Горло Тольтеки перехватил спазм. Когда они нашли свои пистолеты, что означало окончательное спасение, у Тольтеки начались судороги. Он упал на колени, и его вывернуло наизнанку.
Ворон присел отдохнуть.
— Не стыдись, — сказал он. — Это просто реакция. Для непрофессионала ты держался молодцом.
— Дело не в страхе, — сказал Тольтека. По его жилам пробежал холодок, и он вздрогнул. — Я вспомнил то, что произошло там, на поляне. Как ты дрался.
— Да? Я спас нас обоих. Это что, плохо?
— Нет, но твоя... тактика... Зачем ты действовал с такой злобой?
— Я просто действовал эффективно, Мигель. Не думай, пожалуйста, что мне это доставило удовольствие.
— Оа нет. Такого я о тебе не думаю. Но... честно сказать, не знаю.
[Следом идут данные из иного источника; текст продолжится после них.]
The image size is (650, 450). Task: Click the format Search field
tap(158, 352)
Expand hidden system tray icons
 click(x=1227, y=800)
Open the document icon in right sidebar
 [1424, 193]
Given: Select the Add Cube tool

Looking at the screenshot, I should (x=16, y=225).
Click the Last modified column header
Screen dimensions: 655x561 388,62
И вообще, что это за раса, к которой мы принадлежим? — Тольтека закрыл лицо руками.
Наконец он пришел в себя, собрался с силами и сказал каким- то бесцветным голосом:
— Это мы виноваты в том, что произошло. Гвидионцы избегают обезьян. На этой планете хватит места для всего живого. А нам... нам понадобилось влезть прямо к ним в пасть.
Подумав некоторое время, Ворон спросил:
— Почему тебе кажется, что боль и смерть так ужасны?
— Я их не боюсь, — ответил Тольтека, ощутивший легкий укол обиды.
— Я не это имел в виду. Мне просто кажется, что в глубине души ты не считаешь их неотъемлемой частью жизни. А я — да. И гвидионцы тоже. — Ворон медленно распрямился. — Пожалуй, пора возвращаться.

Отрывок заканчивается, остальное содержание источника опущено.